I also remember once being on a thesis defense committee where one of the committee members kept badgering the student with annoying questions posed in this absolutist, passive voice way:

"The quantities in your graph must be discussed."
"The credit must be ascribed appropriately."

What a jerk!

Thursday, July 18, 2013

More on writing...

In the course of writing this grant, I was wondering about why it's so much harder to write about an idea than to talk about it.  I think it's because conversation is just so easy to manipulate by glossing over things and eluding direct questions.  I think back on issues that people bring up in conversation, and it's amazing how often one just completely forgets about it and moves on.  Sometimes its as simple as just... not saying anything for a while until everyone just moves one somehow.  But when you write, there's nowhere to hide a lazy argument or a dangling piece of logic.  It's all out there in the open, and it (ideally) has to make sense.  No wonder it's so hard to write this stuff.

Wednesday, July 17, 2013


So I just submitted a grant for the NSF CAREER.  I'm tired of writing.  Seriously tired.

Why am I writing some more?  Not sure, but I can say that writing on a blog is much easier.  Scientific writing can seem so mechanical ("In this aim, I will perform XYZ.  To perform X, I will use A to examine B.  This will tell me about C...").  Ugh.  Makes me want to hire a robot to write it for me.  But on the other hand, the best scientific writing is still an artisanal product.  It's like it's carved from a stone with a chisel over many months, with not a single word misplaced or misused, somehow weaving together often multiple strands of logic into a cohesive narrative.  The very very best scientific writing, in fact, is the stuff that makes you feel smarter while you're reading it, like when you're reading about one experiment and it's written so you think "wouldn't it be cool if they did XXX", and then you turn the page and it says "To test for that possibility, we performed XXX."  Man, that's awesome!  I'll get there one day.
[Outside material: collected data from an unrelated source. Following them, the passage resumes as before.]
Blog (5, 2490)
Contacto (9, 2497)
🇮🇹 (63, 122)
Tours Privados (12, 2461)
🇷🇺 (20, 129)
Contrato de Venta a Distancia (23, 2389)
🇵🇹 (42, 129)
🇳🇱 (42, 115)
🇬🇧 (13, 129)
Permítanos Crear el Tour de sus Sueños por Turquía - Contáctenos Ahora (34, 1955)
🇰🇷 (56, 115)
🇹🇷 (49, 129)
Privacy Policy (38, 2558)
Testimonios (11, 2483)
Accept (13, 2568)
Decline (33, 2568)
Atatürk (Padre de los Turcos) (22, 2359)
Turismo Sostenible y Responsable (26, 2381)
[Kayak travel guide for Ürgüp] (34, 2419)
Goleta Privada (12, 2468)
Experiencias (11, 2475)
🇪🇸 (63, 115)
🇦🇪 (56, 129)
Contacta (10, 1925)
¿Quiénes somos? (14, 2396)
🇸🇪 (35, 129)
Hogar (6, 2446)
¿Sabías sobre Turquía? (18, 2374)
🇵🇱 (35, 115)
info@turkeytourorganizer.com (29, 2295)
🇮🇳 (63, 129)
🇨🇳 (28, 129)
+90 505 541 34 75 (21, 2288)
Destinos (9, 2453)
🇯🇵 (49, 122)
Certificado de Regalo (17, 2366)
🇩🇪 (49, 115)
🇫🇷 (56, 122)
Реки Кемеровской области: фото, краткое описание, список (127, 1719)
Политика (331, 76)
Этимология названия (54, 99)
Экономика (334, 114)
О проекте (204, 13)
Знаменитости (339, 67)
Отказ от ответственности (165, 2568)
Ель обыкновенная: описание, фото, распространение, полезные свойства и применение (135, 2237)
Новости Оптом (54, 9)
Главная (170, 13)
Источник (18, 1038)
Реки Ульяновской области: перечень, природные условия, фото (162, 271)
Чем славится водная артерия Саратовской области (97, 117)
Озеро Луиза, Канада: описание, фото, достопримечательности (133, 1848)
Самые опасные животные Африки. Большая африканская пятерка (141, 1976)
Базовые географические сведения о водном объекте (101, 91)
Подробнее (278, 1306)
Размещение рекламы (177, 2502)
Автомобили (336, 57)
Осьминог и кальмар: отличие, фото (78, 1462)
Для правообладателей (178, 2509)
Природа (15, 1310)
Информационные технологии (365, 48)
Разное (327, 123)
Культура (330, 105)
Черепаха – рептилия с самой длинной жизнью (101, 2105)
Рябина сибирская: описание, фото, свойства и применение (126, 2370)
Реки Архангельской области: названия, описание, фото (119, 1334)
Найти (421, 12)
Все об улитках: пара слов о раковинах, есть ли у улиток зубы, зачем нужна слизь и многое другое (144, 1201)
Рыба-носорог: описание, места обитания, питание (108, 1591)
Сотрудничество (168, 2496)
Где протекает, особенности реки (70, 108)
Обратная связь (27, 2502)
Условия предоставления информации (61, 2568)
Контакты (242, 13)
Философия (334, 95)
It also occurs to me that my scientific writing suffers from the "first pancake" phenomenon–you know, when the first pancake never comes out quite right.  I think I just have to write the thing twice, almost from start to finish, before it's any good.  The first time, I just have to get the ideas out, and the very act of writing them down makes my thinking evolve.  So the beginning never quite matches the end. Rewriting is not fun (and certainly wasn't when Olivia told me my first draft sucked (very nicely and constructively, though!)), but the writing is much better for it.

Anyway, whatever, I'm just happy to have submitted something mostly coherent.  The nice thing is that I feel like I really clarified my thoughts while writing this thing, which is a good thing, and I'm really excited about the work and about the educational/broader impacts thing we proposed.  But that's a subject for another blog post...

Wednesday, July 3, 2013

An essay about Marshall's iceFISH paper

Lenny Teytelman, being the awesome guy that he is, has set up what he calls an "anti-journal club" on PubChase.  The idea is that these are essays by the authors that describe some more personal aspect of the story behind their paper.  (Most journal clubs are just exercises in destroying a paper, which is much less fun over time.)  I wrote one about Marshall's iceFISH paper in Nature Methods.  I really like the concept!